Children of the Dog Star is a science fiction television program for children produced in New Zealand in 1984. It consists of six episodes of 24-minutes each. It was written by Ken Catran and directed by Chris Bailey, with the novelisation written by Marie Stuttard.

Plot synopsis
On holiday at her uncle's farm in New Zealand, Gretchen befriends Ronny, a Māori boy with a troubled city past, and Bevis, the birdwatching son of a loathed developer. Tension is already high as the developer wants to buy and drain a local swamp for a housing estate, but Ronny's uncle is the guardian of a traditional Māori tapu (taboo/curse) upon the swamp. The swamp must not be touched—something sleeps there that must not be awakened. Something unnatural.

In the story, twelve-year-old Gretchen has a passion for science and a talent for all things mechanical, which is why the strange old brass "weathervane" (referred to as the "daisy rod") on her uncle's farm fascinates her. But the brass daisy rod has a complex and terrifying significance, and Gretchen and her new friend Ronny discover its links with the far distant Sirius, the Dog Star.

Gradually, the children discover the pieces of an ancient alien space probe named Kolob. During the series they assemble the missing parts and strange things start to happen. The probe was one of three sent to earth to educate the human race in science. In the end a communication link is set up with the star Sirius B, from where the probe came, and the aliens tell them they (the aliens) should not have interfered.

Episodes
 The Brass Daisy
 Power Stop
 Swamp Light
 Alien Summons
 Kolob
 Alien Contact

Availability
For a long time, Children of the Dog Star remained unavailable due to complex copyright issues. But TVNZ released the series on DVD (as of 3 July 2009), and syndicated the show to certain North American PBS stations.
The series was also broadcast in Czechoslovakia, Malaysia, Bulgaria, the Netherlands, Hong Kong, Australia, Poland, Canada, Greece and the United Kingdom during the mid and late 1980s. Dubbings were made in Czech and Slovak.
Since 2011 the series has been available on YouTube.

Influences
The main idea for the plot, that of space probes sent out from Sirius to educate primitive people, is lifted from the 1976 book The Sirius Mystery by Robert K. G. Temple.

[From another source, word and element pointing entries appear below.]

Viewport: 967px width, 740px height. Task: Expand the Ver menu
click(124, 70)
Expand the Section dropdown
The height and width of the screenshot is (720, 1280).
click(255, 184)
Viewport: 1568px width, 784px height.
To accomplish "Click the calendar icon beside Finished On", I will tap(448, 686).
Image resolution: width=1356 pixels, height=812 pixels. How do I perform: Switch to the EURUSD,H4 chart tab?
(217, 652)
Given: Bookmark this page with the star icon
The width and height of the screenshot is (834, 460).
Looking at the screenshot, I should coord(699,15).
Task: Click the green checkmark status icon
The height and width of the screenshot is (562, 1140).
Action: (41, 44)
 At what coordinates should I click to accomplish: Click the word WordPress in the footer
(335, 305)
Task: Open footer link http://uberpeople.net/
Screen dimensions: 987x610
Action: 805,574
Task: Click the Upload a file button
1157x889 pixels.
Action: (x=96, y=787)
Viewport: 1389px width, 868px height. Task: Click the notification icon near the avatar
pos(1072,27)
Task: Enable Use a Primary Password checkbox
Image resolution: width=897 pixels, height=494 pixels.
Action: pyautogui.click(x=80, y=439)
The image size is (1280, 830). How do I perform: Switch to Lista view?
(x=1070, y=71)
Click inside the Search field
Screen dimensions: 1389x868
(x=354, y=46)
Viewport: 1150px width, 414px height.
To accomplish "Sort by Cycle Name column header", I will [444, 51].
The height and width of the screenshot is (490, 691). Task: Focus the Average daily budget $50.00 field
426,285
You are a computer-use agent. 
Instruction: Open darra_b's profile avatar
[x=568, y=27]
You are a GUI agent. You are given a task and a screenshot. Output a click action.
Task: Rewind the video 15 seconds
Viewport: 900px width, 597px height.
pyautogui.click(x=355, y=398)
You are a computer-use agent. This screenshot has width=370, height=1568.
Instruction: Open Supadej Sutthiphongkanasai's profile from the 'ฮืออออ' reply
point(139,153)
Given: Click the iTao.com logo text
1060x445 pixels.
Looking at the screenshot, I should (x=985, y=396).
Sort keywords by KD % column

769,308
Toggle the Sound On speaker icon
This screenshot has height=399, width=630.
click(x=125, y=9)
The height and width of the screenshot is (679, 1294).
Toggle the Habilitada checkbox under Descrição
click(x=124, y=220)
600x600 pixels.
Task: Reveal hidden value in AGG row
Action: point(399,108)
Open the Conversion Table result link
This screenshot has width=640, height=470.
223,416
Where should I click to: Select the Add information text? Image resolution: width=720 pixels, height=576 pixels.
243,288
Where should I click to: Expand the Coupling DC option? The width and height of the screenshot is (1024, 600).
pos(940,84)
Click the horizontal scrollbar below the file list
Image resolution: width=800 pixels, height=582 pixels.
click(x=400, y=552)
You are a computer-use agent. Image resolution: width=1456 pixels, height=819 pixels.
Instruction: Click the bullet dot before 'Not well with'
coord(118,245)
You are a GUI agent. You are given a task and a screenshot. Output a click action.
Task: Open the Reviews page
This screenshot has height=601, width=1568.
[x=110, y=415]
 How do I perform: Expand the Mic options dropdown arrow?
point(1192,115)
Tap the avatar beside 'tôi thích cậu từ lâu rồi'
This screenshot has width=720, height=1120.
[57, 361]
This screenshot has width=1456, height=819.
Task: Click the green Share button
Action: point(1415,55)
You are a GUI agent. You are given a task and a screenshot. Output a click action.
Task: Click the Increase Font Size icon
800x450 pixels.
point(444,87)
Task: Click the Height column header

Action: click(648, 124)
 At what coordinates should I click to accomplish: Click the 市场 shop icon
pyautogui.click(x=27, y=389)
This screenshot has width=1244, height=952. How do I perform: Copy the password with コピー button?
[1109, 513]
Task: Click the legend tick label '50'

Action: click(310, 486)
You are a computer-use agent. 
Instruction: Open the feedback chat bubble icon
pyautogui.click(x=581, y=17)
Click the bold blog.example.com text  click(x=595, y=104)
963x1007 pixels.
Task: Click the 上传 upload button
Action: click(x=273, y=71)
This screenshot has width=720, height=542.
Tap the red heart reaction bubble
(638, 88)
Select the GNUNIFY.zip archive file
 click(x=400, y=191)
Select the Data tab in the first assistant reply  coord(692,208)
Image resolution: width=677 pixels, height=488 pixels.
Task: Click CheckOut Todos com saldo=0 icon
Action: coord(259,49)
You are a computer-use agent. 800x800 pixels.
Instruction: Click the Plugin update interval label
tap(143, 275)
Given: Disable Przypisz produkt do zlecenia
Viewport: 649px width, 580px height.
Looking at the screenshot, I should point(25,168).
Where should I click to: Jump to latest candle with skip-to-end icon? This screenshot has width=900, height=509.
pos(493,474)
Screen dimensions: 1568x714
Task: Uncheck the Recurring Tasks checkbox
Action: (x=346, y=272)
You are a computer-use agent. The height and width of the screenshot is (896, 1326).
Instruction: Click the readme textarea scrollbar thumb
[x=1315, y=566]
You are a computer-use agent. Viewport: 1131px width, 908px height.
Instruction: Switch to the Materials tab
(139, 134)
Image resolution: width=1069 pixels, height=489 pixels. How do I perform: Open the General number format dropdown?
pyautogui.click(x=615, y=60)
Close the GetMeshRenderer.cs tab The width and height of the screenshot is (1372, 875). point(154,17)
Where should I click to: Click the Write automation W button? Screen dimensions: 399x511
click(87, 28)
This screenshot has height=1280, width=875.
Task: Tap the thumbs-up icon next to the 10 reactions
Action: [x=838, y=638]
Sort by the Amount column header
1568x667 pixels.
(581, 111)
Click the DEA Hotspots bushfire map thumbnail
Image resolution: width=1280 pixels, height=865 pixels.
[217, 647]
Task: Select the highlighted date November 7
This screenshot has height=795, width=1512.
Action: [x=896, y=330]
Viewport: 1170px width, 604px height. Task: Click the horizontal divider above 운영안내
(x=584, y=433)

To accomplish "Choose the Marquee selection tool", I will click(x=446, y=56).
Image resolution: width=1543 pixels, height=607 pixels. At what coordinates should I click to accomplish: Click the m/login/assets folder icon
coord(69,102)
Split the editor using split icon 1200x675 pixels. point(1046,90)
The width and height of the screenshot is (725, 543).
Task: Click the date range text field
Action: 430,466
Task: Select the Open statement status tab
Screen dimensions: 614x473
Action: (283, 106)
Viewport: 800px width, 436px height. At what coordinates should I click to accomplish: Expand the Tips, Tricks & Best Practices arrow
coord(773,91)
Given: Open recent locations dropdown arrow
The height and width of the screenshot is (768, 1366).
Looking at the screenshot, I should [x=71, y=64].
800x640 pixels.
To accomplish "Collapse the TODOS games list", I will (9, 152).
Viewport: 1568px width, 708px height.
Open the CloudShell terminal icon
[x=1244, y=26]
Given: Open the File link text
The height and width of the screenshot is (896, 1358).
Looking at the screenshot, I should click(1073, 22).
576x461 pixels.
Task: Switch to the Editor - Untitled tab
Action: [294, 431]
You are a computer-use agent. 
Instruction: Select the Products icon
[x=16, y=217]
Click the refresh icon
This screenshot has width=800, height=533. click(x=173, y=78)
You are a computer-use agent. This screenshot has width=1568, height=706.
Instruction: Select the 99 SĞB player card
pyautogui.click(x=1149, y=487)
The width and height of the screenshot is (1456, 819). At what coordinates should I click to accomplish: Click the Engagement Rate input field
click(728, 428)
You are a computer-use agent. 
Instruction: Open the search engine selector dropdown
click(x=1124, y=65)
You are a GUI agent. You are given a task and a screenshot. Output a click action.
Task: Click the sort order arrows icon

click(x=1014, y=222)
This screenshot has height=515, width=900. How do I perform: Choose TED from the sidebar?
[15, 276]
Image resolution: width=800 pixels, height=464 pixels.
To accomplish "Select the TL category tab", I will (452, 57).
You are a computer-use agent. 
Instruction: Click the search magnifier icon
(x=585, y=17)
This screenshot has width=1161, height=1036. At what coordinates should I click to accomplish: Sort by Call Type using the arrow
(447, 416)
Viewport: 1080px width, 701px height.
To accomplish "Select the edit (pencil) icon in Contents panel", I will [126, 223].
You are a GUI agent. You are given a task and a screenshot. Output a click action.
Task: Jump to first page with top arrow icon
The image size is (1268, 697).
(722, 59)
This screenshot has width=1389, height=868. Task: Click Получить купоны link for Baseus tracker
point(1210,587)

The name Kolob appears to be taken from the Church of Jesus Christ of Latter-day Saints cosmology, and may mean "dog".

Stephen King's The Tommyknockers, which was released three years later, has similarities to the story.

Awards
It won the Golden Gate Award at the San Francisco International Film Festival in 1984, as well as the New Zealand Feltex 1984 best drama award.

Adaptations

Book

A novelisation, written by Marie Stuttard, was released in 1985 ().

Trivia

The closing credits of each episode incorrectly shows MCMLXXIV in the copyright notice which translates to 1974.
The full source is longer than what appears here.